══ Brano di partenza
Il legale sostiene che la «vera ingiustizia è proprio questa: sulla base dell'anamnesi e di tutta la storia clinica e reale vissuta da Benno, questo è quello che ci ha più colpito e devastato». Ora il ragazzo dovrà scontare un ergastolo, quando forse sarebbe stato meglio privarlo della libertà personale ma all’interno di una Rems, se fosse stata riconosciuta la incapacità di intendere e volere: «Questa è la questione più delicata: non possiamo adagiarci sulla presenza di strutture psicologiche all'interno delle carceri: ci sono pochi specialisti per migliaia di detenuti. Vengono trattati tutti alla stessa maniera sul piano psicologico, mentre un soggetto malato come Benno avrebbe bisogno di una terapia specifica».
Poi, ci dice sempre Moccia, «anche se non hanno riconosciuto la semi-infermità o l'incapacità parziale di intendere di volere, nelle decisioni dei giudici avrebbe dovuto incidere fortemente il fattore “malattia” nella determinazione della pena: ad un malato non si può comminare l’ergastolo, questo è un principio quasi di natura costituzionale».
Abbiamo raccolto anche il parere dello psichiatra di fama mondiale Pietro Pietrini, Ordinario presso la Scuola IMT Alti Studi Lucca, consulente della difesa insieme al professor Giuseppe Sartori e alla dottoressa Cristina Carpazza. « Abbiamo ritenuto che il disturbo di personalità presentato da Benno Neumair fosse di indubbia e comprovata gravità e pertanto assolutamente idoneo a integrare il concetto di vizio di mente secondo la Sentenza a sezioni Unite della Cassazione Raso 9163/2005. Secondo questa sentenza i disturbi di personalità rilevano per l’imputabilità solamente se sono gravi. Secondo la letteratura scientifica peer-reviewed un disturbo di personalità si definisce grave se nello stesso soggetto sono presenti più disturbi di personalità in comorbidità. A nostro giudizio questo criterio era perfettamente soddisfatto nel caso di Benno Neumair, i cui disturbi di personalità narcisistico e antisociale erano presenti in comorbidità».
════
══ Materiale fornito
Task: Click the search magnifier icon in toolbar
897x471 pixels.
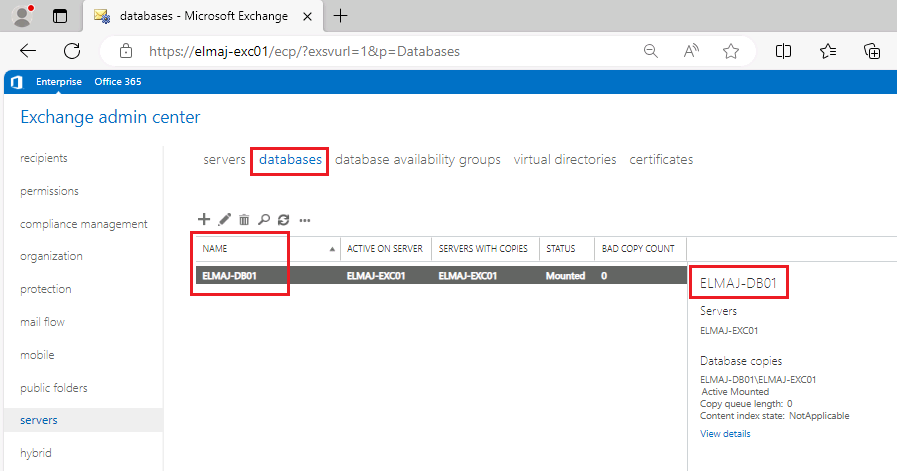Action: coord(264,219)
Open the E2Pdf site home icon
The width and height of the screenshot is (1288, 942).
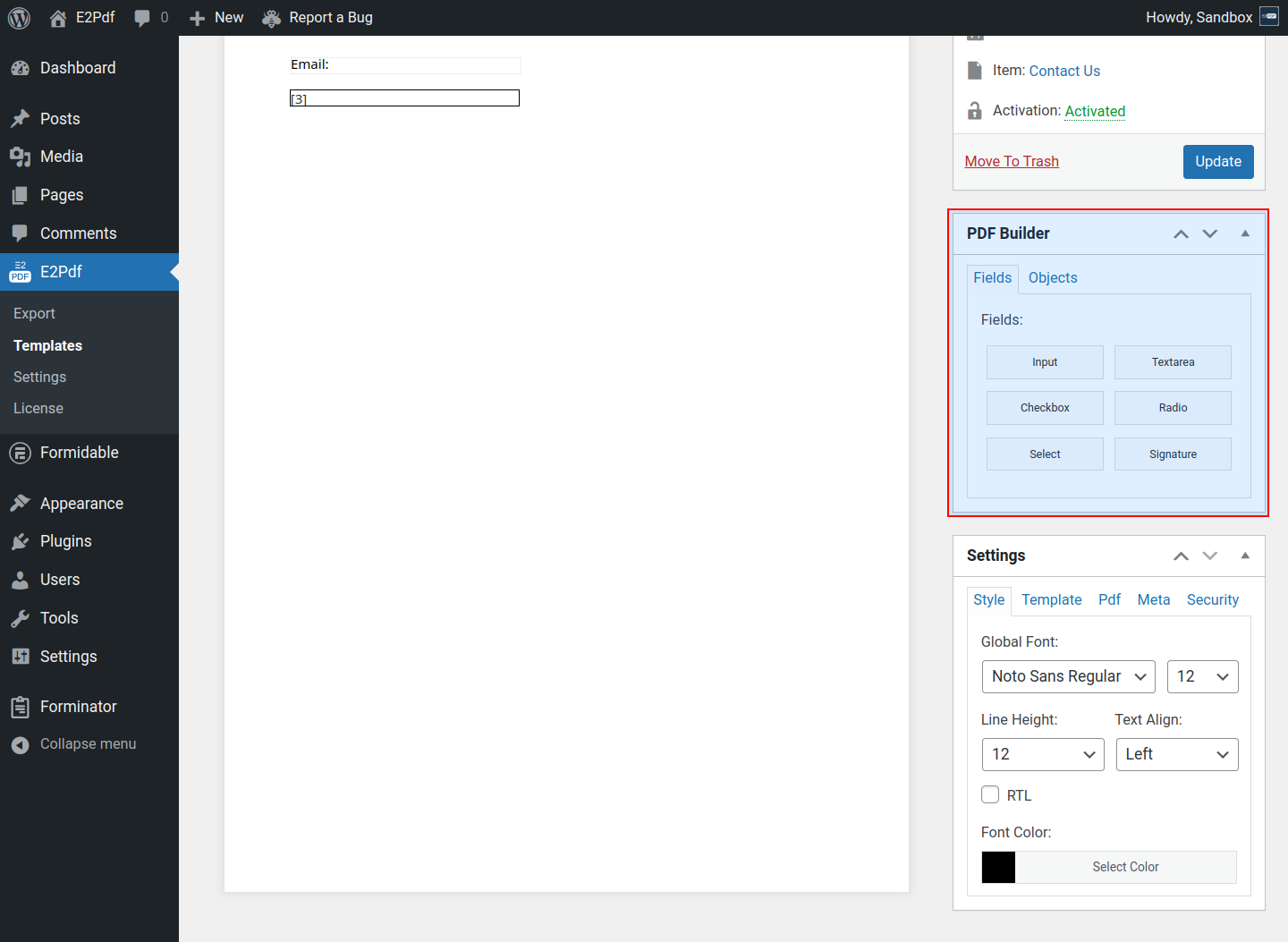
════
_Compito 1_
Nel brano sul caso di Benno Neumair, quali disturbi di personalità presentava il ragazzo in comorbidità secondo Pietrini?
_Compito 2_
Scrivi il seguito del brano sul caso di Benno Neumair, partendo subito dopo l'ultima frase.

_Risultato esercizio 1_
Il disturbo di personalità narcisistico e quello antisociale.

_Risultato esercizio 2_
Essi, secondo lo scienziato, «hanno innescato l’evento omicidiario. E non era necessaria la ricerca di “quid pluris” rispetto al disturbo di personalità, ovvero un fattore scatenante per portare al riconoscimento dell’incapacità di intendere. Un paziente del genere non ne ha bisogno per scompensarsi». In pratica senza la patologia il litigio con il padre non avrebbe portato alla tragica conseguenza. «Non c’è un ambito di vita di Benno – famiglia, rapporti amorosi, contesto lavorativo - dove abbia mostrato un funzionamento nella norma», ha aggiunto il professore.
Quindi il carcere non è la sede adatta per scontare la pena? «Se vogliamo pienamente attuare l’articolo 27 della Costituzione – conclude Pietrini - Benno deve essere curato. In inglese c’è la distinzione tra bad or mad, cattivi per scelta o perché malati. Non vi è dubbio che Benno è un mad, è un malato che come tale dovrebbe essere trattato. In una REMS una persona del genere viene curata come in ospedale e affronta un serio percorso di riabilitazione; dal carcere ad un certo punto esce e casomai ha visto uno psichiatra una volta ogni tre mesi. E che succede al rientro in società?».